Japan shifts defence focus to China, North Korea

Japan said it would shift its defence focus from the Soviet Cold War threat.

Tokyo: Japan said on Friday it would shift its defence focus from the Soviet Cold War threat to southern islands nearer China, labelling the military build-up of its giant neighbour a global "concern".

Aside from boosting its southern forces and submarine fleet and upgrading its fighter-jets, Japan will strengthen missile defences against the threat from nuclear-armed North Korea, it said in a major strategic review.

The cabinet of officially pacifist Japan approved the National Defence Programme Guidelines months after a territorial row flared up with China and weeks after North Korea launched a deadly artillery strike against South Korea.

The new guidelines labelled North Korea -- which in recent years has fired missiles over Japan, staged two nuclear tests and last month unveiled a new uranium enrichment plant -- an "urgent, grave factor for instability".

Japan, like its ally the United States, also again voiced concern over China`s recent military build-up and increased assertiveness in what it sees as its ancestral waters in the East China and South China seas.

"China is rapidly modernising its military force and expanding activities in its neighbouring waters," said the guidelines approved by Prime Minister Naoto Kan`s cabinet on Friday.

"Together with the lack of transparency on China`s military and security issues, the trend is a concern for the region and the international community," said the paper, which sets out strategic planning for the coming decade.

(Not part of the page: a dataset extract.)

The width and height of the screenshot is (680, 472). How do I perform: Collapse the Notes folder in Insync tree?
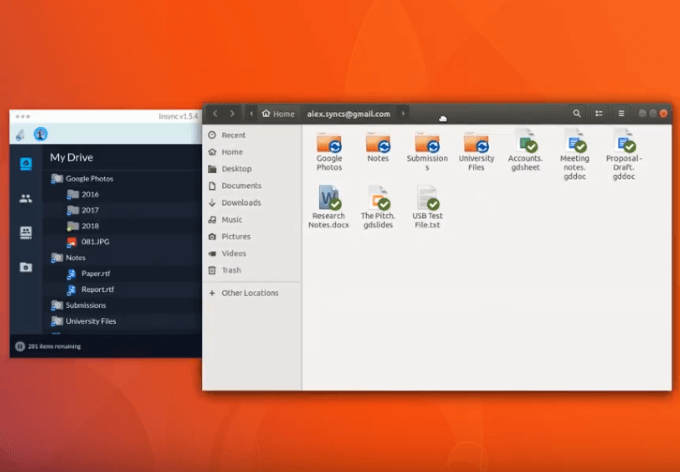57,258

Japan will increase its submarine fleet from 16 to 22 and modernise its fighter jets, but scrap more than 200 tanks and 200 artillery pieces, using the savings to pay for boosting its far-southern island defences, it said.

It also plans to double from three to six the number of land-based Patriot Advanced Capability-3 interceptor missile systems, and increase from four to six the number of sea-based Standard Missile-3 interceptors on its Aegis destroyers.

Pledging a more nimble defence capability, it said: "We will build a dynamic defence force backed by sophisticated technologies and intelligence, with readiness, mobility, flexibility, sustainability and multiple disciplines."

The plan moves away from an emphasis on the perceived Cold War threat of a Soviet invasion and calls for drawing down troop strength on far-northern Hokkaido island, while also cutting 200 tanks and 200 artillery pieces in total.

Instead it recommends boosting ground, air and naval forces on the far-southern Nansei islands that take in Okinawa, a major base for US forces, and are closer to remote flashpoint islands near Taiwan.

"Reducing Cold-War type equipment and forces, we will concentrate on areas such as maritime surveillance and missile defence in areas including the Nansei islands," the guidelines said.

Japan`s Self-Defence Forces (SDF) are an all-volunteer military which is constitutionally barred from offensive action.

Under the post-WWII Constitution, Japan should "forever renounce war as a sovereign right of the nation”, but it now has a larger Army than Britain or France and, defence experts say, the most advanced defence forces in Asia.

Japan`s defence budget has long been unofficially pegged at about one percent of gross domestic product, or nearly USD 50 billion -- putting it in the global top seven nations, experts say.